A study published recently in the Lancet dramatically proves the benefits of exercise among people of all ages; researchers in 17 countries looked at 130,000 participants and asked about all kinds of physical activity, looking at everything they did. The study found a huge reduction in death rate for people who did 150 minutes of exercise a week — 30 minutes, 5 days a week. But the most important takeaway was that it didn’t really matter what kind of exercise people did.
"I would dispel the notion of having to put out money to be active," said Dr. Scott Lear, the study lead author and a professor at Simon Fraser University’s Faculty of Health Sciences in Canada, in an email [to VOX]. "Our findings indicate that nonrecreational activity — work, housework, active transportation — is just as beneficial in reducing the risk for premature death and heart disease."
This is critically important for aging baby boomers. As noted in a previous post — This house is not designed to help anyone age gracefully — boomers tend to buy houses where there is little active transportation and few stairs. But the study confirms that the design of our homes and communities matters. Professor Lear notes that "As countries have become more economically prosperous, we've what I'd call engineered activity out of our life," Lear said. "There's a lot of people who think the only way to get physical activity is by putting out money and going to a gym, but that's not the case."
A doctor reviewing the study, Dr. David Alter, [no relation] calls exercise a medicine. "I was struck by the consistency in how important that exercise pill was for health and survival." He tells the CBC that he recommends "doing less intense types of activity, such as climbing stairs, walking a few blocks at a brisk pace, or sweeping instead of vacuuming."
The study concluded that getting that 150 minutes of exercise resulted in a 28 percent reduction in premature death, and a 20 percent reduction in heart disease. From the study:
Our findings demonstrate that physical activity (both recreational and non-recreational) is associated with a lower risk for mortality and major CVD events, which was independent of the type of physical activity and other risk factors. ... Even meeting the physical activity guidelines such as walking for as little as 30 minutes on most days of the week had a substantial benefit.
Meanwhile, another study backs up that point.
Gerontologists and sports physicians at Goethe University Frankfurt have examined the effects of regular exercise on brain metabolism and memory of 60 participants aged between 65 and 85 in a randomised controlled trial. Their conclusion: regular physical exercise not only enhances fitness but also has a positive impact on brain metabolism.
This isn’t news; I might even note that we told ya so. (We wrote about it here: Boomer alert: Exercise keeps your brain young.) It’s also not a just a medical issue; it's a design issue. Our cities, our neighborhoods, our houses, the entire economy, they're all designed to do stuff for us that we should be doing ourselves. Dr. Richard Johnson told American landscape architects:
Obesity is a "common cause epidemic," and a related health impact, diabetes, is now a "rushing health crisis," driven in large part by the sedentary, car-based lives we are leading. Sprawl, in effect, kills. Less density equals more driving. "We are engineering exercise out of people’s lives" by creating suburban cul-de-sacs and putting places of work and living far from each other. Higher density equals more walking. "This is an issue of life and death."
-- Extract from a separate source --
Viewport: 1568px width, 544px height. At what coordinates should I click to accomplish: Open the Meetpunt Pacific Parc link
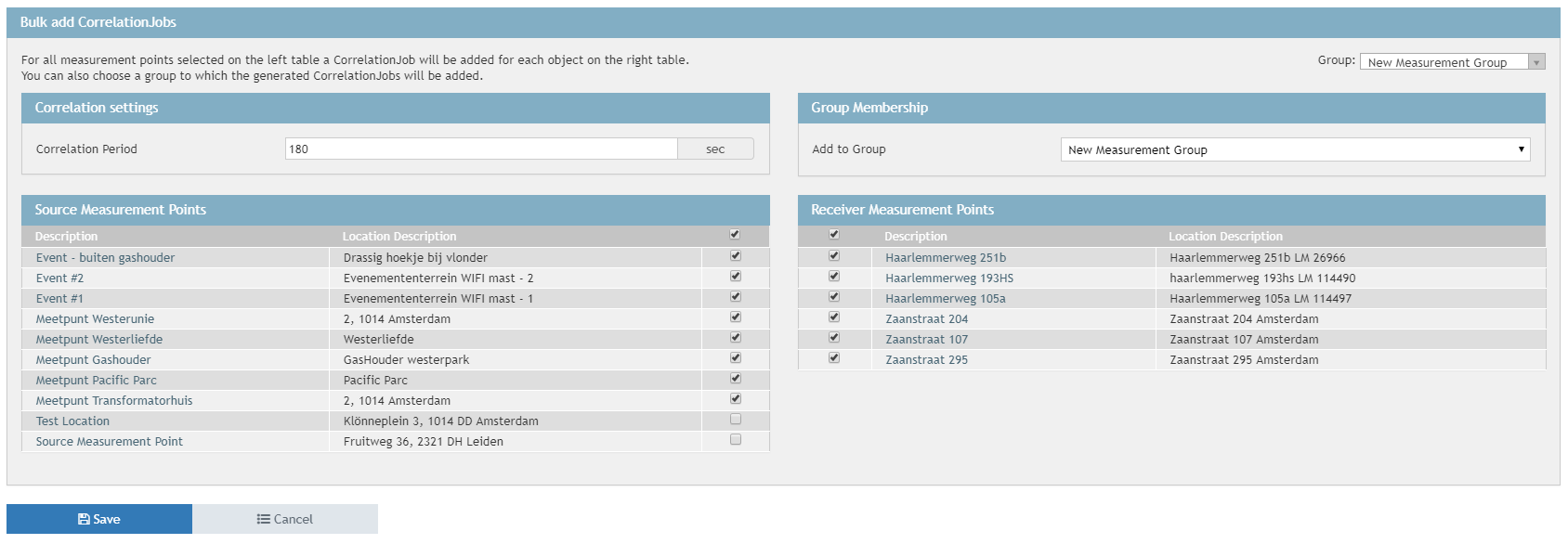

A recent Gallup study confirmed that urban design drives health statistics. The cities with the best outcomes share certain features: "These communities are creating vibrant, livable, walkable, and bikeable public spaces and are investing in infrastructure that provides safe places to exercise and move naturally."
I mentioned earlier a post about a house design and aging gracefully; I originally wanted to title it This house will kill you, but my editor thought that was a bit over the top. I think in retrospect, it was probably accurate. Because in the end, all these studies appear to confirm that every one of us has to move, to do something, 30 minutes a day. That’s what matters. And the older you are, the more important it is.